Jessel, George Albert
JESSEL, GEORGE ALBERT
JESSEL, GEORGE ALBERT (1898–1981), U.S. entertainer. Born in New York, Jessel began his career as a boy singer in vaudeville, and at the age of ten was teamed with Eddie *Cantor. He went to London as a comedian in 1914, appeared at the Victoria Palace theater and, returning to New York in 1919, acted in revue. He developed a one-man act, and then turned to more serious work. He had his greatest success in 1925 on Broadway in The Jazz Singer, a play by Samson Raphaelson based on a short story "The Day of Atonement." Jessel played the role more than a thousand times. He participated in the writing of several plays in which he appeared, such as The War Song (1928) and High Kickers (1942). Some of his other Broadway performances included Helen of Troy, New York (1923); Joseph (1930); Sweet and Low (1930); and Show Time (1942).
Jessel was New York's official toastmaster from 1925 and appeared at banquets, army entertainments, and was particularly active at fundraising events for Jewish charities and on behalf of Israel. Because of his frequent role as master of ceremonies at so many entertainment and political gatherings, he was nicknamed "Toastmaster General of the United States."
Having starred in several silent films for Warner Brothers during the 1920s, Jessel was offered the lead in their history-making first talkie, The Jazz Singer. Jessel and the studio could not agree on Jessel's salary, and the role ultimately went to Al Jolson. Jessel often lamented that it was the biggest professional mistake he ever made. In addition to producing more than a dozen movies (When My Baby Smiles at Me, Dancing in the Dark, Bloodhounds of Broadway, Tonight We Sing) between 1945 and 1953, Jessel appeared in such films as Private Izzy Murphy (1926), Ginsberg the Great (1927), Sailor Izzy Murphy (1927), George Washington Cohen (1928), Lucky Boy (1929), Love, Live, and Laugh (1929), It Might Be Worse (1931), and had small roles in The Busy Body (1967), Valley of the Dolls (1967), and Reds (1981).

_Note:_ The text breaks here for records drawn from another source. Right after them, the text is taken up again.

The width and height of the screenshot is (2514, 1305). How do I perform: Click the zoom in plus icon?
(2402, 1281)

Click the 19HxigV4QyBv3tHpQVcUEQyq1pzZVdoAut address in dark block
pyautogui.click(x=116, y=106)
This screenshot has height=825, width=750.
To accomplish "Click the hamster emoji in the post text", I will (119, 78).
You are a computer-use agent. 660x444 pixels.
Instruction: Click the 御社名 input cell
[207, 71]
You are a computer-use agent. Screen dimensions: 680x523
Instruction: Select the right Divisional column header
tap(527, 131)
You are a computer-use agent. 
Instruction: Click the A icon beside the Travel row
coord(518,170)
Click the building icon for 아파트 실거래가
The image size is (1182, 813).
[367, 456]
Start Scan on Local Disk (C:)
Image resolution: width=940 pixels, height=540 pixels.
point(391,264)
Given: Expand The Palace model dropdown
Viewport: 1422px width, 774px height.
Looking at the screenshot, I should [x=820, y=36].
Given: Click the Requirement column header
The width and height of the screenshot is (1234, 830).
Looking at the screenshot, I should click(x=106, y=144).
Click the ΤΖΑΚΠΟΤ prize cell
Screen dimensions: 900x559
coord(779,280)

In 1970 Jessel received the Jean Hersholt Humanitarian Award at the Academy Awards.
No stranger to television audiences, Jessel appeared on many variety shows, as well as hosting a few of his own, namely Four-Star Revue (1952–53), The Comeback Show (1953), and The George Jessel Show (1953–54).
Jessel wrote several books, including an autobiography So Help Me (1944); a sequel, This Way, Miss; (1955); an instructive You Too Can Make a Speech (1956); a toastmaster's handbook, Jessel, Anyone? (1960); a book of poems, Elegy in Manhattan (1961); a whimsical Halo over Hollywood (1963); another autobiographical work, The World I Lived In (with J. Austin, 1975); and The Toastmaster General's Favorite Jokes: Openings and Closings for Speechmakers (1978).
bibliography:
B. Treadwell, Fifty Years of American Comedy (1951), 109–12; L. Wilde, Great Comedians Talk About Comedy (1968), 281–303.